RFC: Monitoring old PRs, new dg directives
Marek Polacek
polacek@redhat.com
Wed Aug 5 12:56:30 GMT 2020
On Tue, Aug 04, 2020 at 03:45:11PM -0700, Mike Stump wrote:
> On Aug 4, 2020, at 3:08 PM, Marek Polacek via Gcc-patches <gcc-patches@gcc.gnu.org> wrote:
> >
> > That works well if you know where to expect an error. But if you don't, it's
> > worse. E.g.,
> >
> > // { dg-xfail-if "" { *-*-* } }
> > int i = nothere; // demonstrates something that errors out
> > // { dg-error "" } didn't know where to put this
> >
> > only prints unexpected failures, but no unexpected successes. I guess that's
> > OK though, at least for now, so I'll drop dg-accepts-invalid.
>
> There are two cases, either you get an error message that is wrong, and you can use:
>
> strncpy (p, s, 60); /* { dg-bogus "-Wstringop-truncation" } */
>
> or, you don't get an error, but you should:
>
> A foo(void i = 0); // { dg-error "incomplete type|invalid use" }
>
> ? Do you have an example of a specific case that doesn't work? I'm not sure I'm following.

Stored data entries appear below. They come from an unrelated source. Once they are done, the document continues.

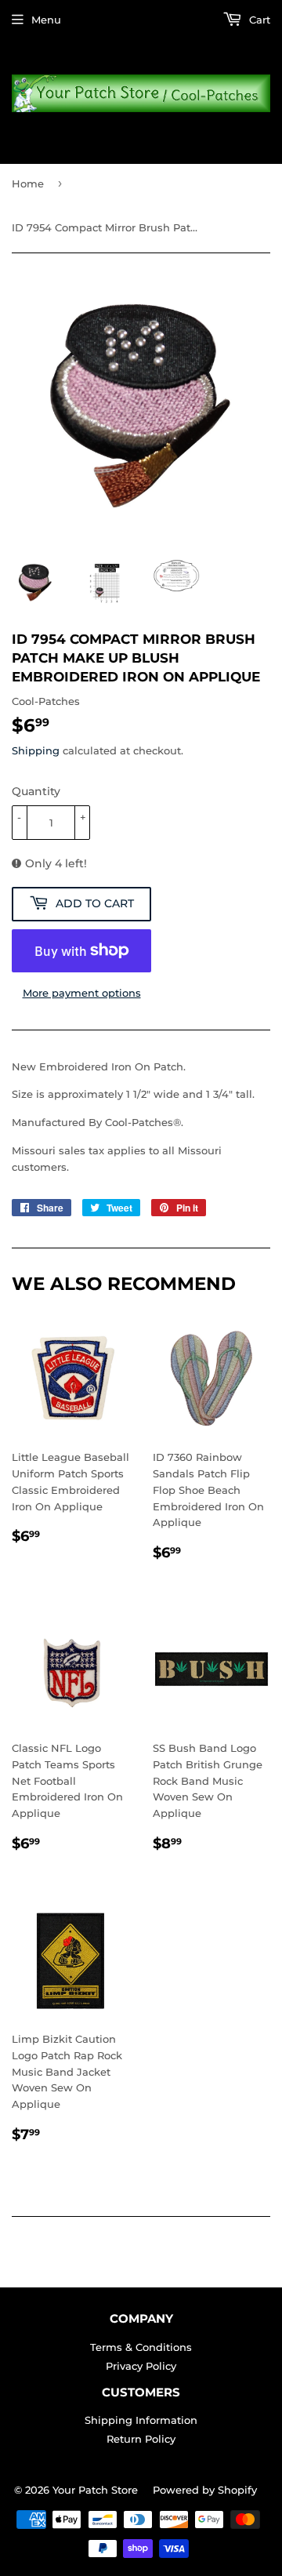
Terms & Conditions (141, 2347)
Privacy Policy (141, 2366)
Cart (258, 19)
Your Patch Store (95, 2489)
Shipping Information (141, 2420)
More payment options (82, 992)
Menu (46, 19)
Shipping (36, 750)
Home (28, 183)
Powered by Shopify (205, 2489)
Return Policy (141, 2438)
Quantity (36, 791)
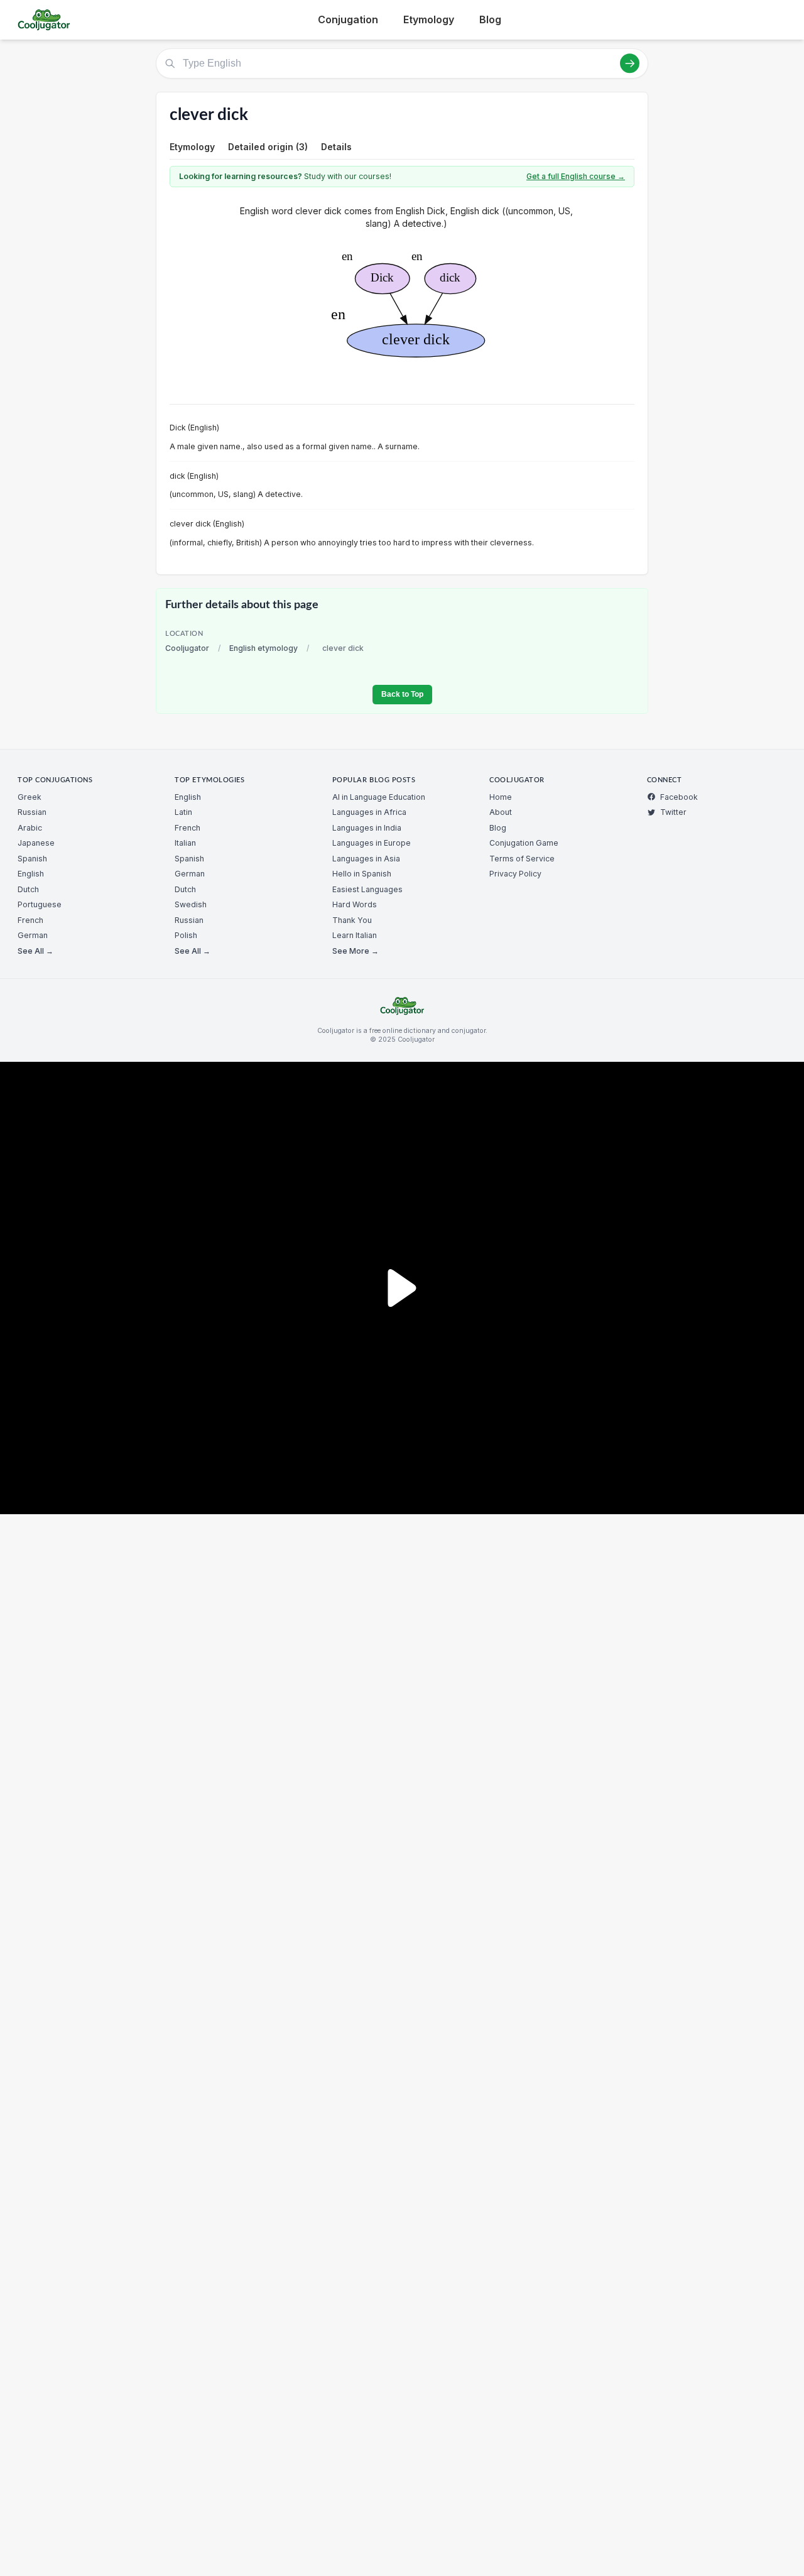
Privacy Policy (515, 873)
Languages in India (366, 827)
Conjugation (348, 19)
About (500, 812)
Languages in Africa (369, 812)
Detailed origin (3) (268, 146)
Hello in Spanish (361, 873)
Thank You (352, 920)
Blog (490, 19)
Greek (29, 797)
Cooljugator (187, 648)
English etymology (263, 648)
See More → (355, 951)
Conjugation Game (523, 843)
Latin (183, 812)
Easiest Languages (367, 889)
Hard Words (354, 904)
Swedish (191, 904)
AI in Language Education (378, 797)
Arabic (30, 827)
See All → (35, 951)
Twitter (673, 812)
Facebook (679, 797)
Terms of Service (522, 858)
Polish (186, 935)
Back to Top (402, 694)
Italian (185, 843)
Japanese (36, 843)
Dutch (28, 889)
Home (500, 797)
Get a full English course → (575, 176)
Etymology (428, 19)
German (33, 935)
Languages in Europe (371, 843)
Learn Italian (354, 935)
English (31, 873)
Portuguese (40, 904)
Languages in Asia (366, 858)
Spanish (32, 858)
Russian (32, 812)
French (30, 920)
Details (336, 146)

Sorry for being unclear. Say you have
// PR c++/55408
struct foo {
template<int*>
void bar();
};
template<int*...>
void foo::bar() {}
int main()
{
extern int i;
foo {}.bar<&i>();
}
which we wrongly accept. It might be unclear what line to put that dg-error
on. So you put it at the end of the file. Then when we start issuing an error
for the testcase, you will just get a FAIL, not an XPASS. That might be
confusing if that file isn't in unfixed/.
Maybe it's not a real problem though -- upon inspection you'll find the
dg-error line and just tweak the testcase as needed.